Directive — Please set down the data word for word, from the line that contains "Where should I" through the end of the data, with both ends included. Leave the pictures out of your answer.

--- Dataset rows ---

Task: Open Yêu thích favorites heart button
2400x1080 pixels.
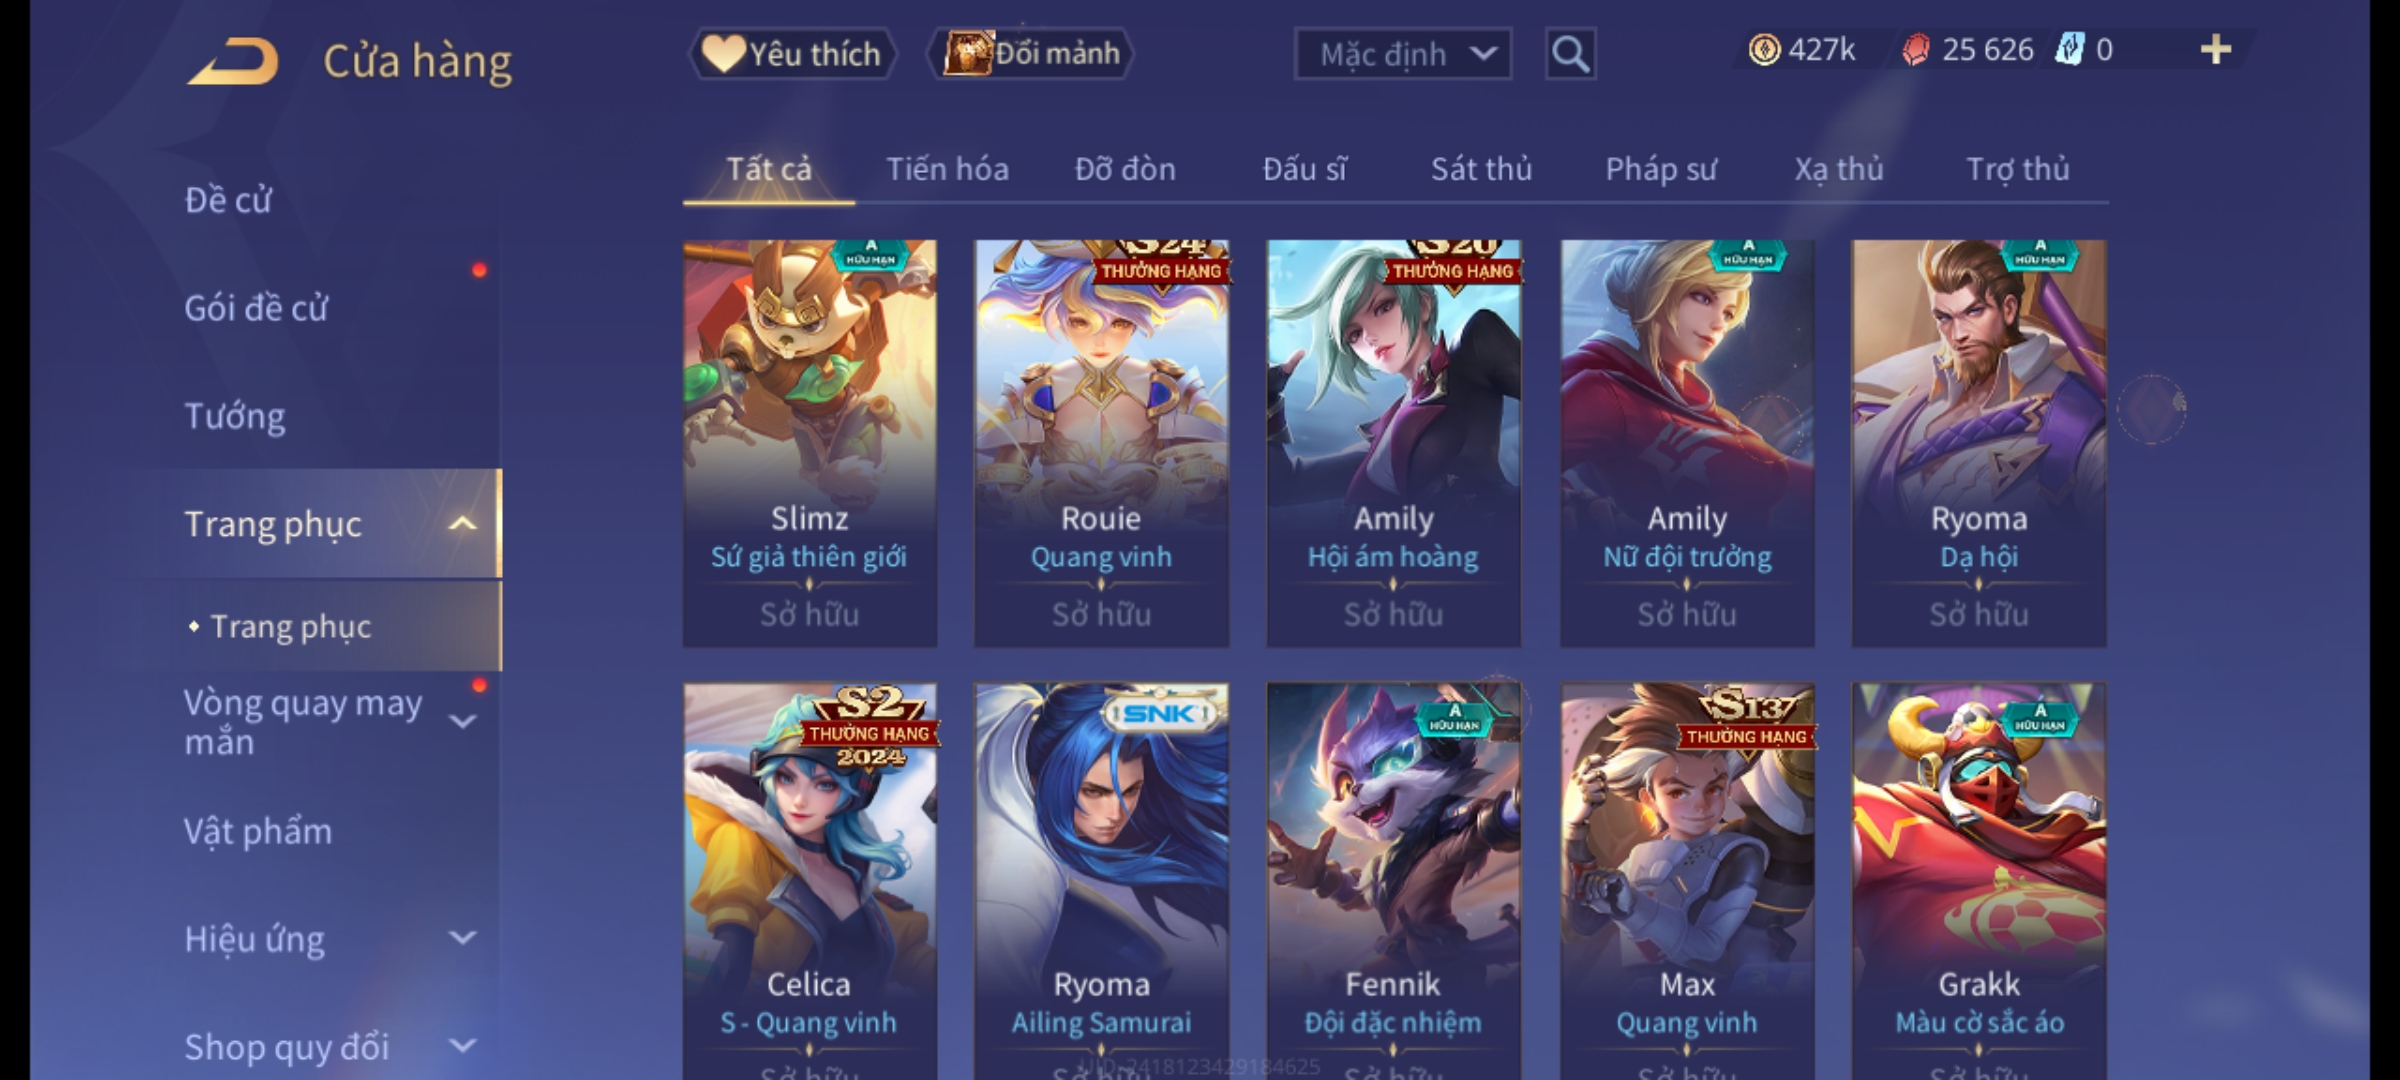Action: 792,54
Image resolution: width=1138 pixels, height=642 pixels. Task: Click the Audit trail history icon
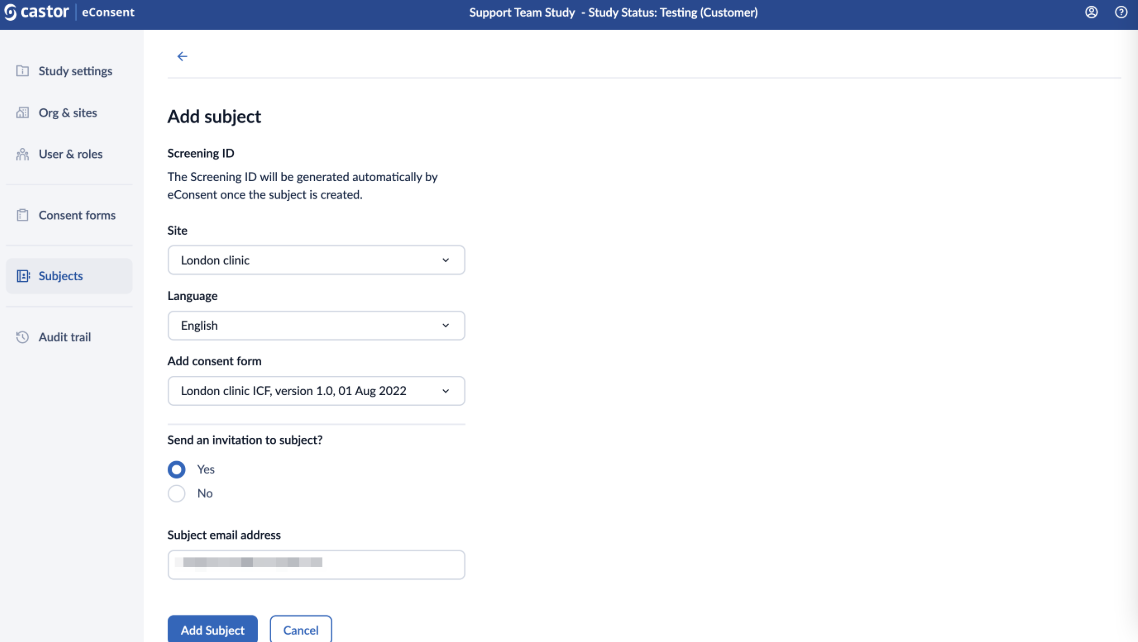[23, 338]
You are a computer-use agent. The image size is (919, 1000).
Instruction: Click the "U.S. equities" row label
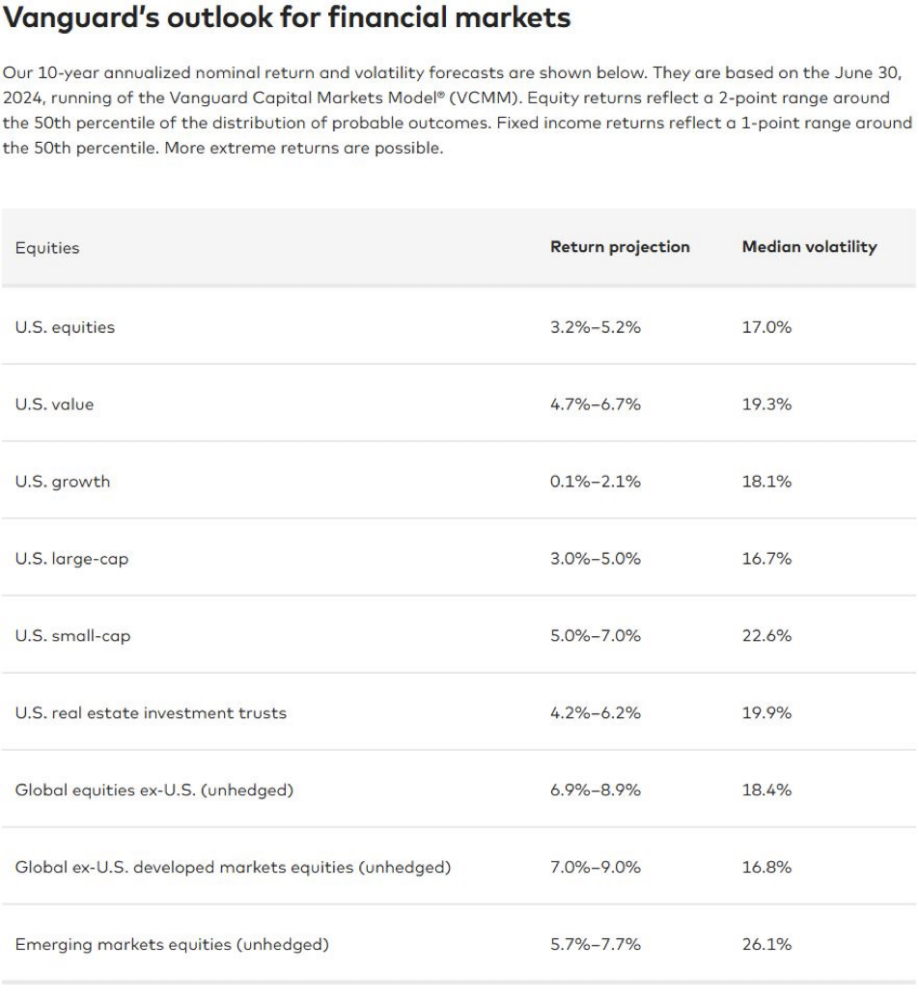point(65,327)
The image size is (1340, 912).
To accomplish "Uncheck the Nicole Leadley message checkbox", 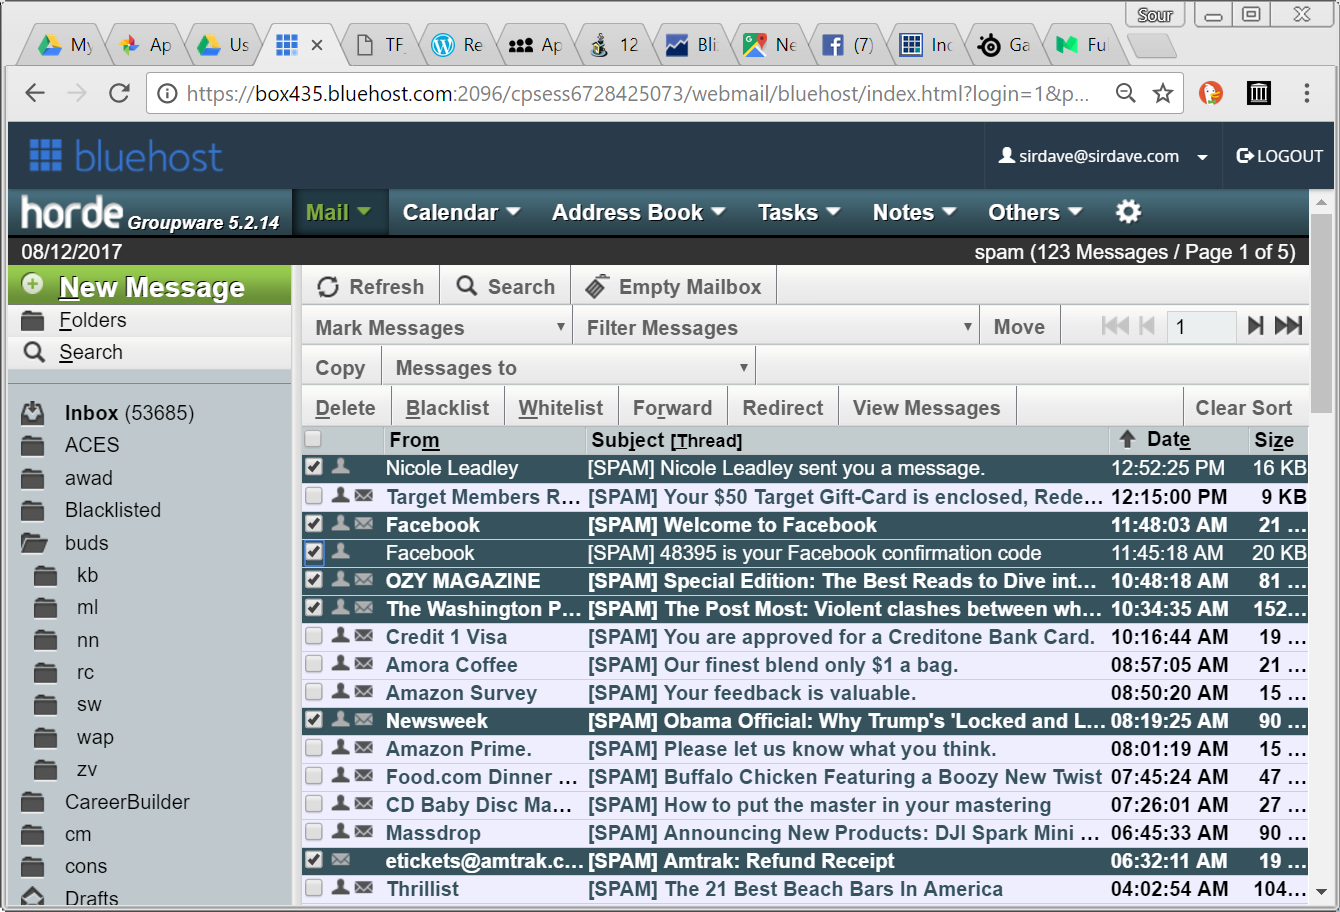I will pos(314,467).
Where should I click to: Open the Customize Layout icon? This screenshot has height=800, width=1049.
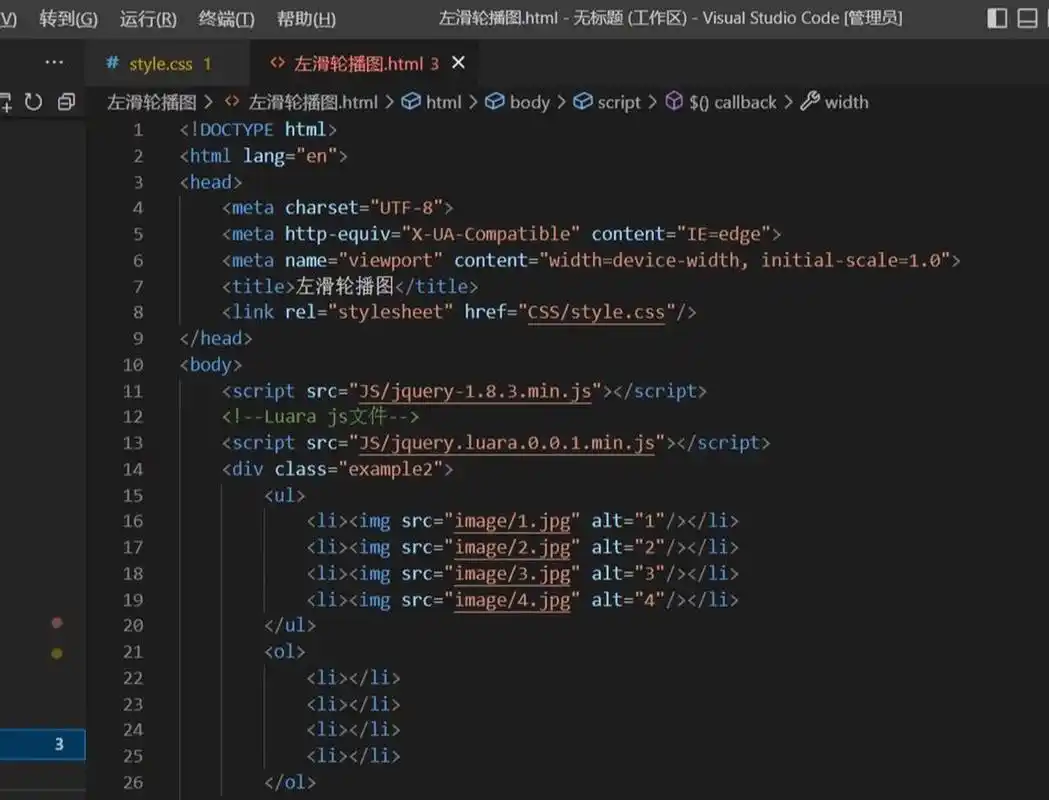[x=1046, y=17]
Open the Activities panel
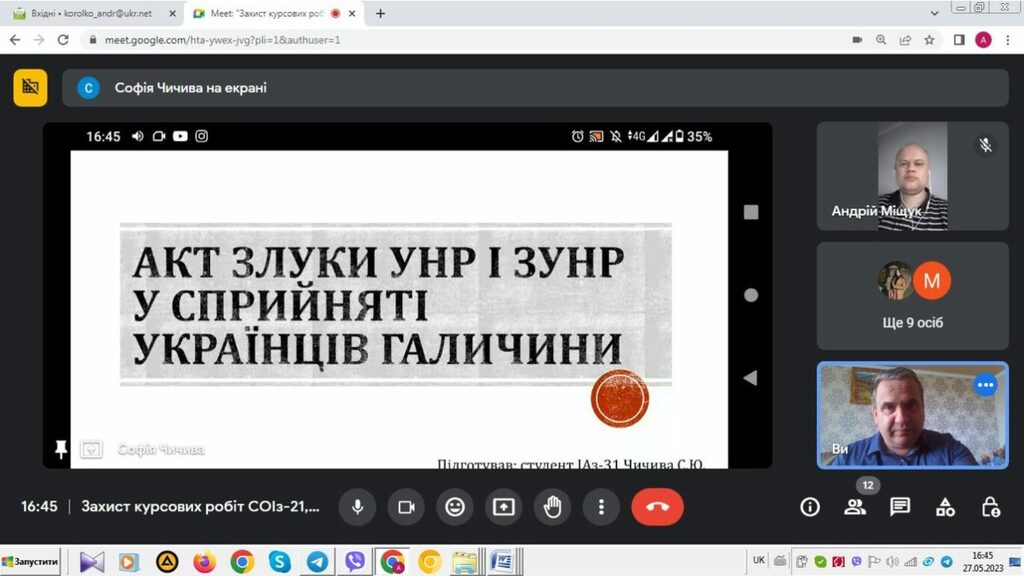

---

Response to the task —
Where should I click to: Open the Customize Layout icon? This screenshot has height=800, width=1049.
[x=1046, y=17]
Open the Activities panel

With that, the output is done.